The length of the performance period, the number of peer companies to be included in the plan and which peer companies should be included in the plan are among some of the criteria to decide when designing a relative TSR plan. It’s probably not critical to understand all aspects of the design of a relative TSR plan, however, what you should plan for is the likelihood that you will have to administer one of these plans in the near future and as a result will want to have some familiarity with how they operate. There are a number of companies who have already adopted TSR type plans–for example, see Intel, Yahoo, or Bank of New York Mellon–the details around these plans are available in their respective proxy statements. This is a good place to start your education around this topic.

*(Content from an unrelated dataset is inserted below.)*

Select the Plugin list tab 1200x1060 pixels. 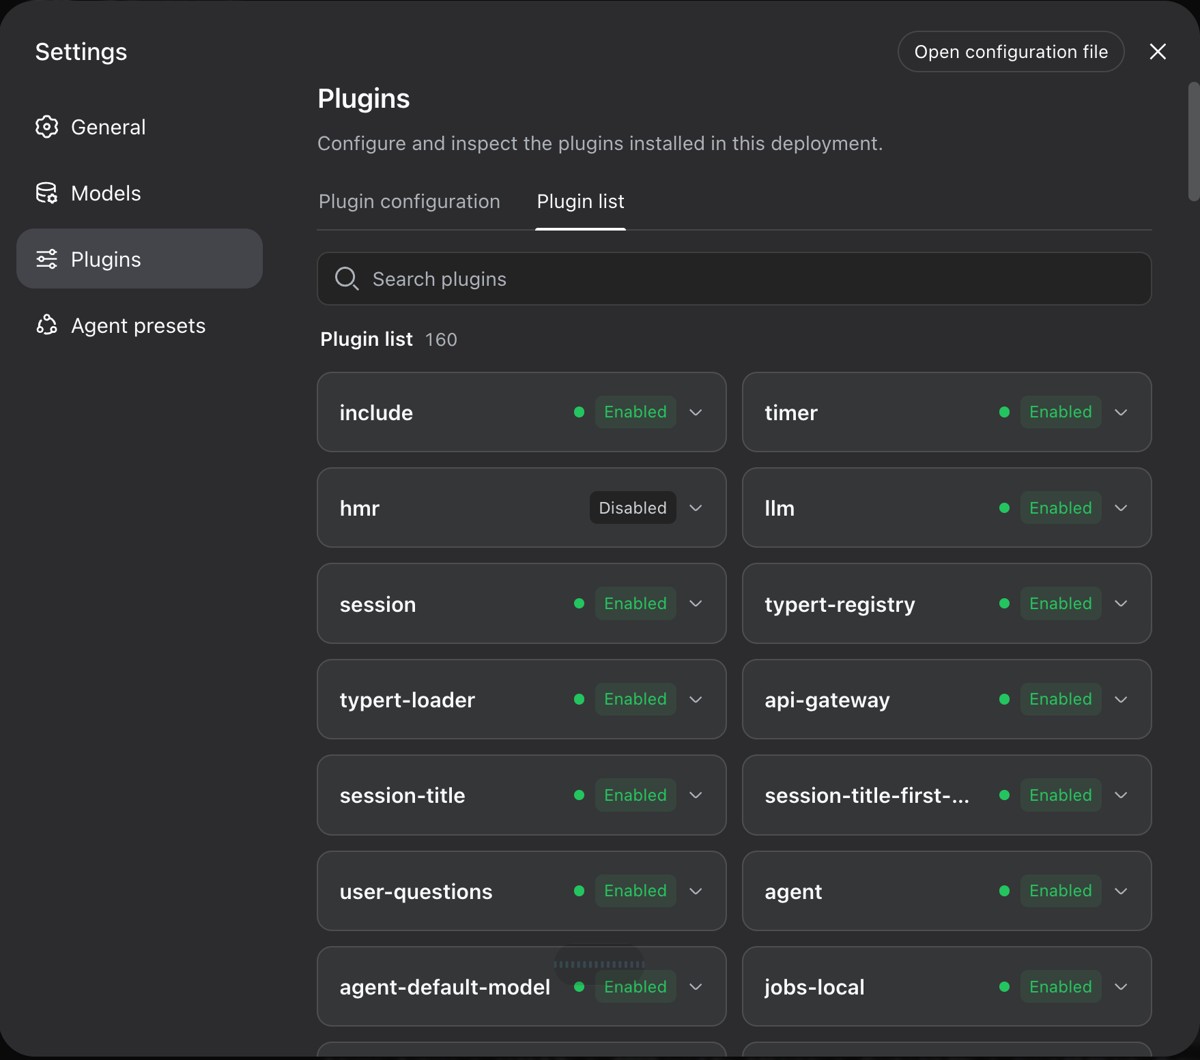(580, 201)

In addition, we have several articles that discuss TSR as a perforamnce measure and relative TSR plans in our Performance Plans portal, including Octane-Driven Performance – Pearl Myers & Partners, Correlating Performance Metrics and Business Value in Growth – Workspan, Plan Design Considerations with Performance Shares – Radford, and Relative TSR — A U.K. Perspective – Towers Perrin. And, finally, be sure to check out www.RelativeTSR.com for further information on this topic.
As companies look for new ways to set performance goals in this current marketplace, it’s likely they will look to relative TSR as a performance measure; make sure you are prepared to support these plans!